Tuesday, November 15, 2011

BACK TO HIGH SCHOOL: THE BELMONT SENTINEL


All we writers dream of one person--just one; is that too much to ask?--who totally "gets" us and our work. For some, that happens through a review in the New York Times or a National Book Award or maybe even a Pulitzer. Me, I just got written up by Graciela Espinoza in the Belmont (L.A. High School) Sentinel.

I wouldn't trade this for a review in the New York Times for anything on earth. 
T h e S e n t i n e l

Volume 88, Issue 1 ...The View from the Hilltoppers October/November 2011

By Graciela Espinoza
Opinion Editor

Essayist Heather King made a special appearance in Brad Valdez’s Advanced Placement English class to guide students through their transcendentalist reading, September 15.

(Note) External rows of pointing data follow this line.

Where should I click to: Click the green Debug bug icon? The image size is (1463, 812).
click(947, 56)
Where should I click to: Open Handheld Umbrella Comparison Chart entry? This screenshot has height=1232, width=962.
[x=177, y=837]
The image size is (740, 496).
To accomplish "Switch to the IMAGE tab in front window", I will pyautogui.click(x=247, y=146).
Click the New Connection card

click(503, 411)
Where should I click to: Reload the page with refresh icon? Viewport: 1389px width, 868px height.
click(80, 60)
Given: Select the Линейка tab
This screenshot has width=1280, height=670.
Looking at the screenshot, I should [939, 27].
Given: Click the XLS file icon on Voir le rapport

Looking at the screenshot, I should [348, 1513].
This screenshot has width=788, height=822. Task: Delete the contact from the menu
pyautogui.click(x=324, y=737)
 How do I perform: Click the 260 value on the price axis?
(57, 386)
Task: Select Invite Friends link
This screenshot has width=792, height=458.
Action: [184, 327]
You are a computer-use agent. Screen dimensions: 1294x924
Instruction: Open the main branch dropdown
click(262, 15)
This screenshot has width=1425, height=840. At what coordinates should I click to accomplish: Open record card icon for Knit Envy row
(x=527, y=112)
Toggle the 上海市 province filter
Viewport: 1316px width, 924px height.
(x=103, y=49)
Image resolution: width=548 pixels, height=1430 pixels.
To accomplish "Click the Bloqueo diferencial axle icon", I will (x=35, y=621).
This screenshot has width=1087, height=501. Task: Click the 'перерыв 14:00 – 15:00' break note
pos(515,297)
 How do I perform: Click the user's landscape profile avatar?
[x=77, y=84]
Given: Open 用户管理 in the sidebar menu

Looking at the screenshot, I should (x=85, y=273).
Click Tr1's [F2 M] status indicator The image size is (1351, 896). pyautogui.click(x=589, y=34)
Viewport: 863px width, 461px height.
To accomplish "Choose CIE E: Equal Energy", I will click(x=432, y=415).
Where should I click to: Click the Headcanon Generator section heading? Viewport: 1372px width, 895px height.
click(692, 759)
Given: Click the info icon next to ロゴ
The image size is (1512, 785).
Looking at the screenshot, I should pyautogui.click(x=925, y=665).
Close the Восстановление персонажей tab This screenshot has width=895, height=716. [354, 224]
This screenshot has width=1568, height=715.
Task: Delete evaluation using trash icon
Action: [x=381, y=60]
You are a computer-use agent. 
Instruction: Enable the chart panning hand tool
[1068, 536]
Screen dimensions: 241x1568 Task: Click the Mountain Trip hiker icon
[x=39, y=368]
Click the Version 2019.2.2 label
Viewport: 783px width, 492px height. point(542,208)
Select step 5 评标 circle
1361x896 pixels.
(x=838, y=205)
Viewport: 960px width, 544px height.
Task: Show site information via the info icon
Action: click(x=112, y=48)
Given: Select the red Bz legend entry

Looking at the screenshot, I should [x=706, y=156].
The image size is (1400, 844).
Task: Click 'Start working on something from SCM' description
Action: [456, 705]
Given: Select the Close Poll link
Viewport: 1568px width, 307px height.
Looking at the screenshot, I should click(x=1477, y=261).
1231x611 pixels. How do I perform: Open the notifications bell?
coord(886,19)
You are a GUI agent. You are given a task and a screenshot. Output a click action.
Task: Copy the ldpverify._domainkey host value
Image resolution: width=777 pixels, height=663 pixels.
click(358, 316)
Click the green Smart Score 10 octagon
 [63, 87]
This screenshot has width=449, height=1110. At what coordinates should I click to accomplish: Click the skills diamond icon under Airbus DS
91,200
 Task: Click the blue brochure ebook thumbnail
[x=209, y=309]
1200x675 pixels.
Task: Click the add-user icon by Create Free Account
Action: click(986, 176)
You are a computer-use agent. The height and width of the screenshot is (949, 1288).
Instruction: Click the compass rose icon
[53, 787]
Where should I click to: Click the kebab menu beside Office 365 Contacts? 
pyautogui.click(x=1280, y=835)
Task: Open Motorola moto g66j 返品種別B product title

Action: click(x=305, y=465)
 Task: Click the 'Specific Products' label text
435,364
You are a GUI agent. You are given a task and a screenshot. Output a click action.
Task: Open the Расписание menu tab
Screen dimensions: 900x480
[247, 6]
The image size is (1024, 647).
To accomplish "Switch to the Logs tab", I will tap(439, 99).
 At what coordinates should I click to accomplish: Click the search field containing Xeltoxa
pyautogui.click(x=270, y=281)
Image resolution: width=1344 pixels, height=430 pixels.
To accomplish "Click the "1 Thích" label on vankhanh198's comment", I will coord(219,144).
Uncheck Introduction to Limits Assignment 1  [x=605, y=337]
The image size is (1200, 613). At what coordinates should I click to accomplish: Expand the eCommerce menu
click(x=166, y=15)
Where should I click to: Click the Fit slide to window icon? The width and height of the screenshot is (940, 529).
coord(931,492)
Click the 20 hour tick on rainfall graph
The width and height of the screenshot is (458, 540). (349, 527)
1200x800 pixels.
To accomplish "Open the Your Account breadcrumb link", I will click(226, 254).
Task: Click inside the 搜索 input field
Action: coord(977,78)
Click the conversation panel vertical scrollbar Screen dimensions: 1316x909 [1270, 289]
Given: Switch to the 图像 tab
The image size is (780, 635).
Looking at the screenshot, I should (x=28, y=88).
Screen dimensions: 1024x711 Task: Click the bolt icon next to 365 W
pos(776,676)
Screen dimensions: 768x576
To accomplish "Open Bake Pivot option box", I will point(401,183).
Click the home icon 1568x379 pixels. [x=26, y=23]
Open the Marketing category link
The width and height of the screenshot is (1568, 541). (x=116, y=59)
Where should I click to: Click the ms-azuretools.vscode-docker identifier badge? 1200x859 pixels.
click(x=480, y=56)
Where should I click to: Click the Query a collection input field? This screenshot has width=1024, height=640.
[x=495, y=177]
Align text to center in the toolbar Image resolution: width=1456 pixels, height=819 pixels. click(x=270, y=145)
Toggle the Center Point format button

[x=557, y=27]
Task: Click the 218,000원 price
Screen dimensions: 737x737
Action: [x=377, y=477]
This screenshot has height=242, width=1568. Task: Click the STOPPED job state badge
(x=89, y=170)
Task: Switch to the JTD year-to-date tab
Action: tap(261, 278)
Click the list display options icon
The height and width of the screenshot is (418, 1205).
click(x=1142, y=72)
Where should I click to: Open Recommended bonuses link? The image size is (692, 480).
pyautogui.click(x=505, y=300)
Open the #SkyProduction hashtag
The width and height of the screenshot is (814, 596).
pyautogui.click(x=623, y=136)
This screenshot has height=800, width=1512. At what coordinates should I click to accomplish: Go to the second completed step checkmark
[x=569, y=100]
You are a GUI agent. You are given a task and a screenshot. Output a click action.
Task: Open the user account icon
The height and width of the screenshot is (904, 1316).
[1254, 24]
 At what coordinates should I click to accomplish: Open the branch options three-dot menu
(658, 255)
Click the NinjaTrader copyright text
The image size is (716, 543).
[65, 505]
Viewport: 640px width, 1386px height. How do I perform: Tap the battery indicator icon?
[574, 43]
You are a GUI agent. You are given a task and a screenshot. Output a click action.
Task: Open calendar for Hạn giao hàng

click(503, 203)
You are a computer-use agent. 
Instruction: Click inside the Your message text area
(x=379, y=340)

“I loved the way she was deep and offered great explanations that helped my group,” said junior Julissa De La Cruz. “I understand the work much easier now.” According to Valdez, he chose King to talk to his students because of her intellect and success as a published writer. Valdez knew she would be a meaningful guide for the students as they faced the challenge of transcendentalist essays.

King hails from the coast of New Hampshire and relocated to Los Angeles in 1990. “I watched the Beverly Hillbillies a bunch of times so I told my husband, ‘let’s load up the car and move to California,’ ” said King. After enduring her share of suffering over the years, King found sobriety and became a lawyer. “My parents were finally so proud of me. People would say ‘good for you’ or ‘congratulations,’ but I was dying inside and just knew this was not what I was put on earth for so I quit my job,” recalled King.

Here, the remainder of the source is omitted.